RE: Is Knowledge of God's Existence Properly Basic?
September 17, 2013 at 4:25 pm
(This post was last modified: September 17, 2013 at 4:43 pm by Simon Moon.)
(September 17, 2013 at 12:35 pm)MindForgedManacle Wrote: I have to say that this is perhaps the second most annoying apologist response to unbelievers, that they know Christianity is true regardless of the evidence. Does it make any sense to say that one's knowledge of the existence of God is properly basic?
Proponents of this tend to claim that it is on the basis of the "witness of the Holy Spirit" that they know Christianity is true. And that this gives them a self-authenticating way of knowing Christianity is true, even if in some "historically-contingent" circumstances the evidence is not in its favor (William Lane Craig).
One of the most annoying proponents of this crappy argument that I've heard recently is this guy named Sye Ten Bruggencate' on YT.
Seriously, if you are into a bit of masochism, watch a few of his vids.
He got in a debate with Truthsurge, an ex evangelical Christian (now atheist) that was truly astonishing.
Sye Ten accused Truthsurge of being delusional when Truthsurge claimed that he did have a personal 'revelation' while he was a Bible believing Christian.
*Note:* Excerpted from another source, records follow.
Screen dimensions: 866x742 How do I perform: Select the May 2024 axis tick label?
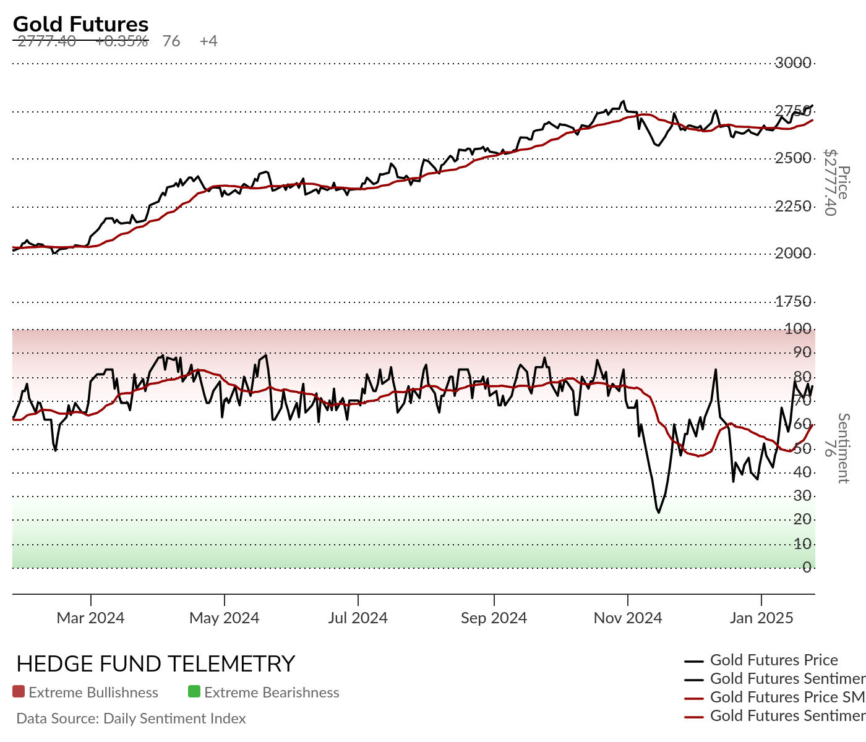click(225, 618)
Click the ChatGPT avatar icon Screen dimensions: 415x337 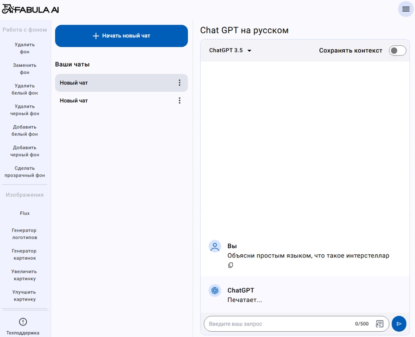(215, 291)
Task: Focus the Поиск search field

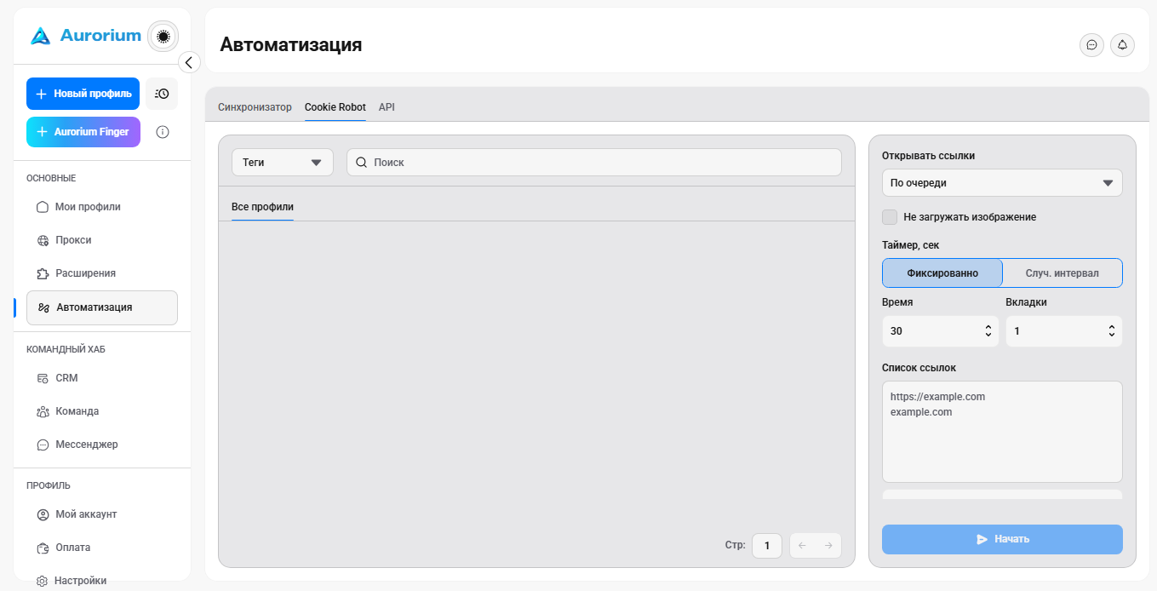Action: (594, 162)
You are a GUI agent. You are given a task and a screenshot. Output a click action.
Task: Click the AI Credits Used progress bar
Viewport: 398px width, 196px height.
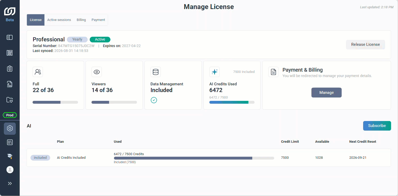pos(232,102)
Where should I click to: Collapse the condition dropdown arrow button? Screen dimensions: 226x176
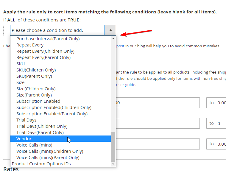click(x=110, y=30)
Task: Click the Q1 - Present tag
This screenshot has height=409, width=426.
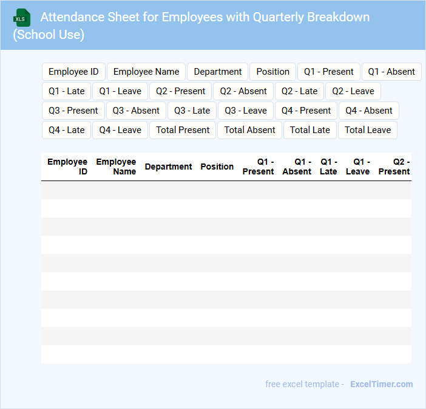Action: [328, 72]
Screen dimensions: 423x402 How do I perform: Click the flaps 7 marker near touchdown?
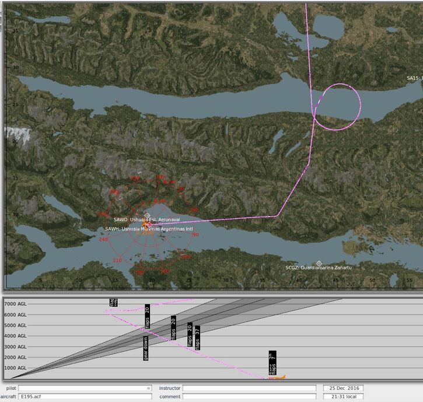(272, 362)
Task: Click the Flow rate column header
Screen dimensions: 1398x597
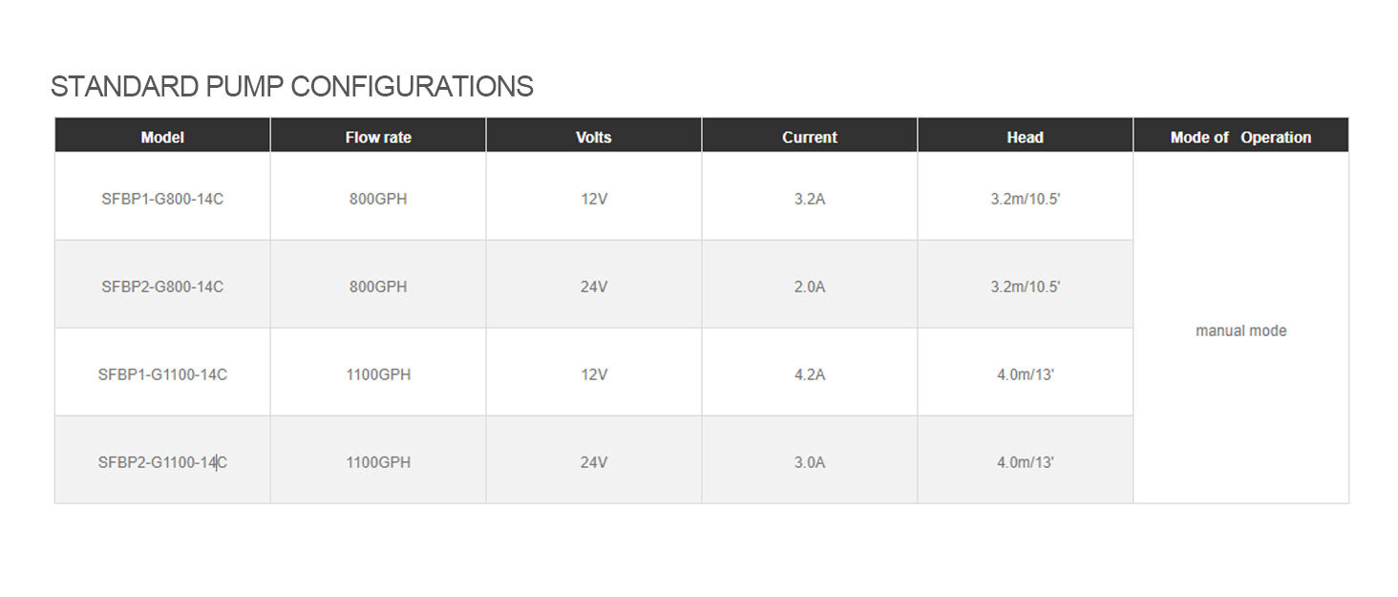Action: click(378, 137)
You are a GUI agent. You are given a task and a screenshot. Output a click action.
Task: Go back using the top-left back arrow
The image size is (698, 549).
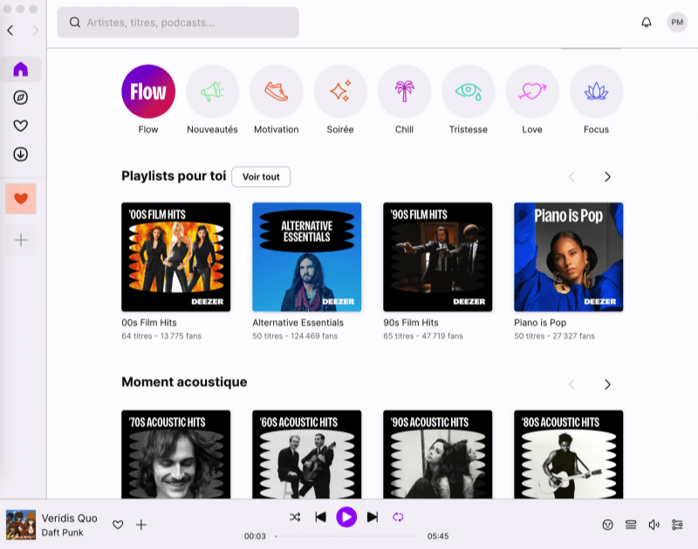pos(10,31)
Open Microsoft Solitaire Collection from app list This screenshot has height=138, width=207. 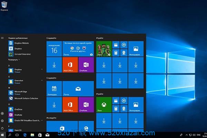click(x=26, y=98)
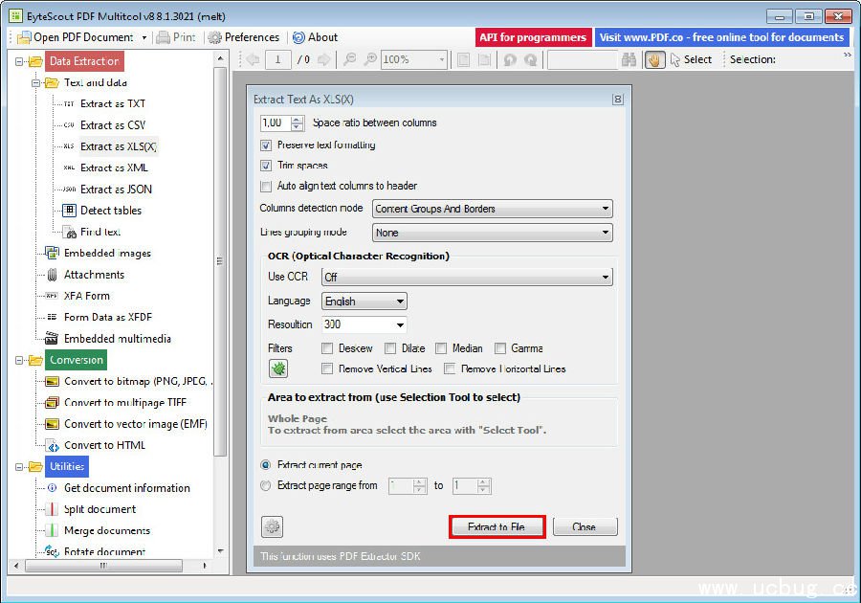
Task: Visit the API for programmers link
Action: coord(532,37)
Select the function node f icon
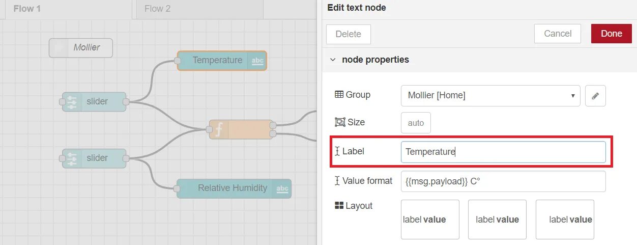This screenshot has height=245, width=637. [x=219, y=130]
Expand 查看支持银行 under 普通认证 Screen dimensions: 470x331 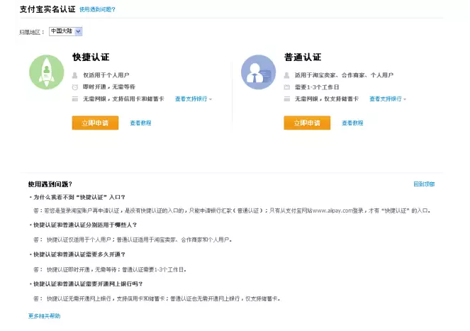pyautogui.click(x=388, y=99)
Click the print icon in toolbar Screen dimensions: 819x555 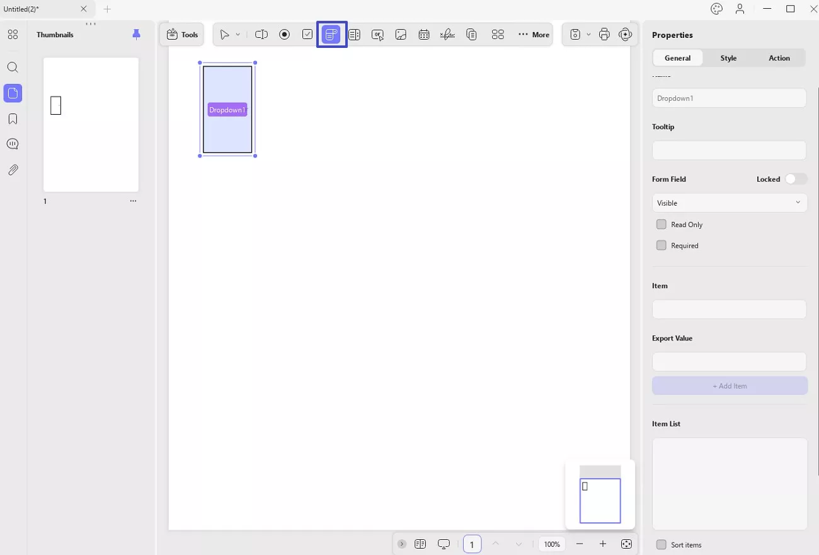point(604,35)
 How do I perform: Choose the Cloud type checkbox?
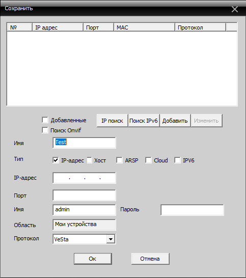point(148,160)
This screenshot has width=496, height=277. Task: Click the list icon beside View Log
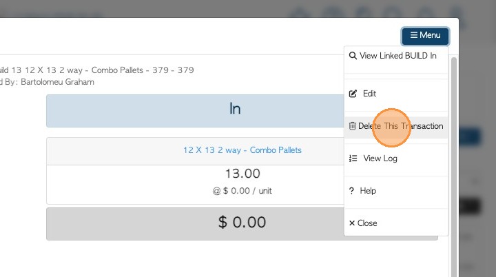click(x=353, y=158)
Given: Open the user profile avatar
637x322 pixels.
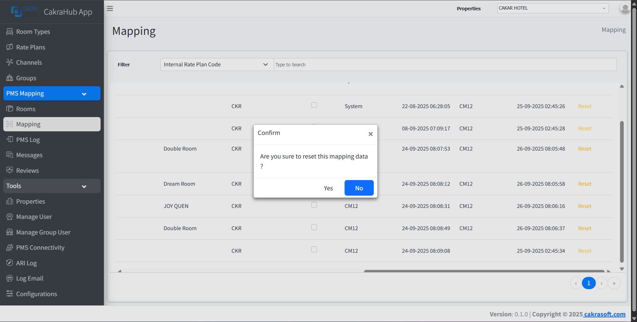Looking at the screenshot, I should 625,8.
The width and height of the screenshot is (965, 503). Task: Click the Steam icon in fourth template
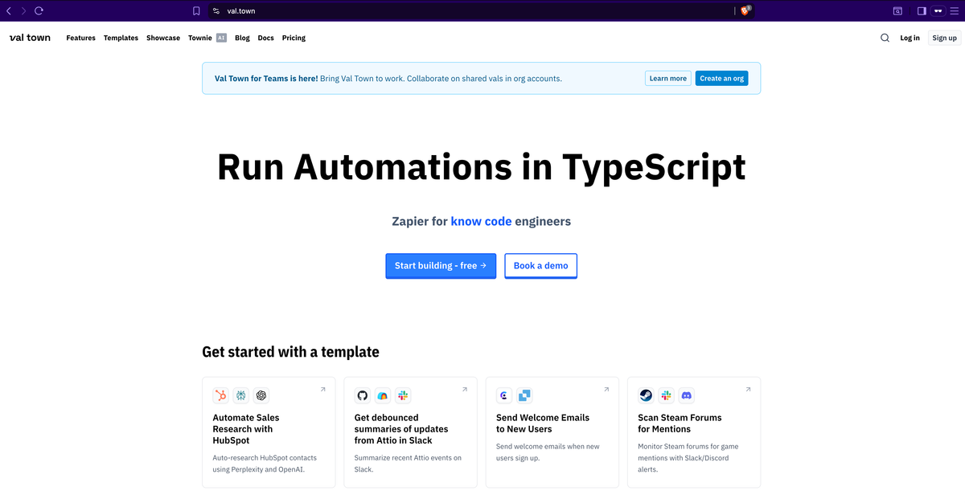[646, 395]
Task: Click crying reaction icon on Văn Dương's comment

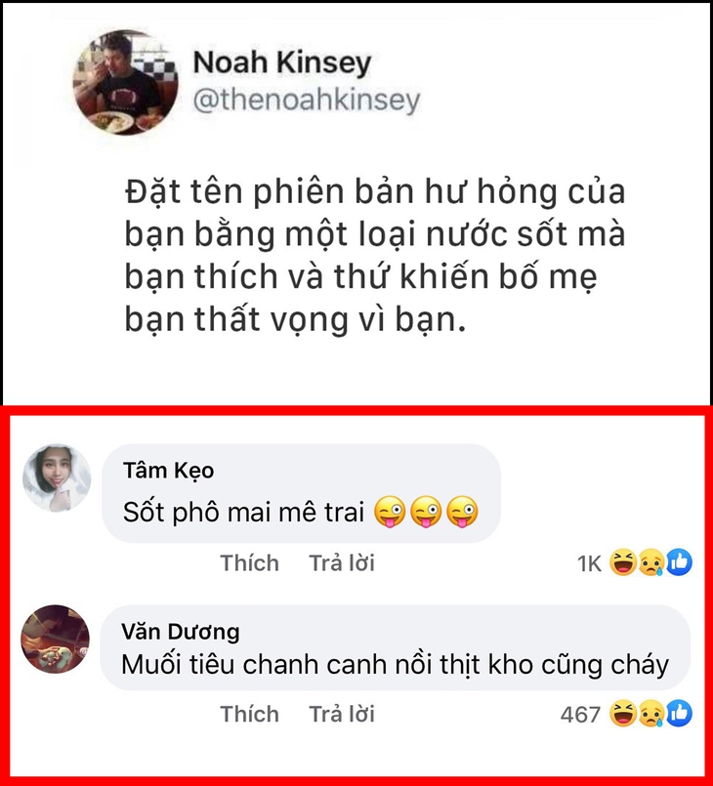Action: [651, 714]
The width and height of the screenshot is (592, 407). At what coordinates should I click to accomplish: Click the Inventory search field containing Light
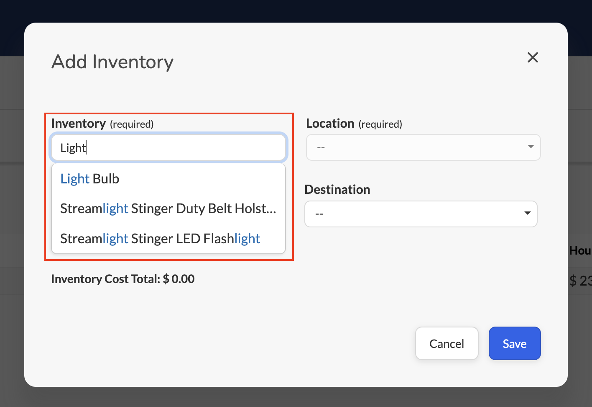click(x=168, y=147)
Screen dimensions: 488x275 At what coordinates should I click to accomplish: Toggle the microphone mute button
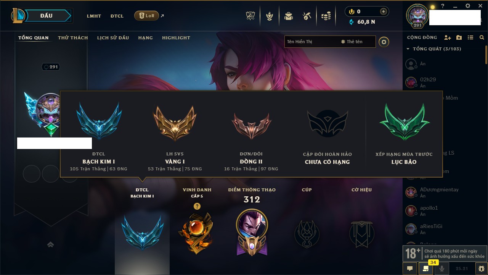click(442, 269)
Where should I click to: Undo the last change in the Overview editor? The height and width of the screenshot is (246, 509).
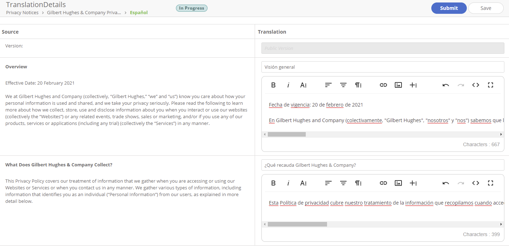tap(446, 85)
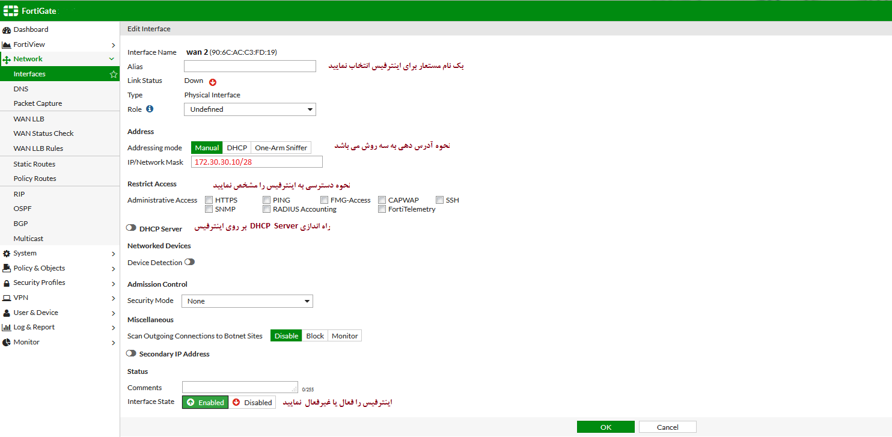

Sye Ten's justification for claiming that Truthsurge's experience was a delusion, but his own is legitimate, is because he's still a Christian.
Just ponder that idiocy for a minute.
While they were both still Christians, their individual claims of 'witness of the holy spirit' would have been pretty much indistinguishable, as they both would have described them.
Yet, because Truthsurge was able to break himself free of his delusion, while Sye Ten is still under his, from Sye Ten's view, he is the one that is not delusional. And Truthsurge was never a 'true Christian' (Sye's words).
Sye went on to say that Truthsurge would not have been able to enter Heaven while under his delusion, because he was not a 'true Christian'.
Even trying to type out Sye Ten's arguments makes my brain hurt.
You'd believe if you just opened your heart" is a terrible argument for religion. It's basically saying, "If you bias yourself enough, you can convince yourself that this is true." If religion were true, people wouldn't need faith to believe it -- it would be supported by good evidence.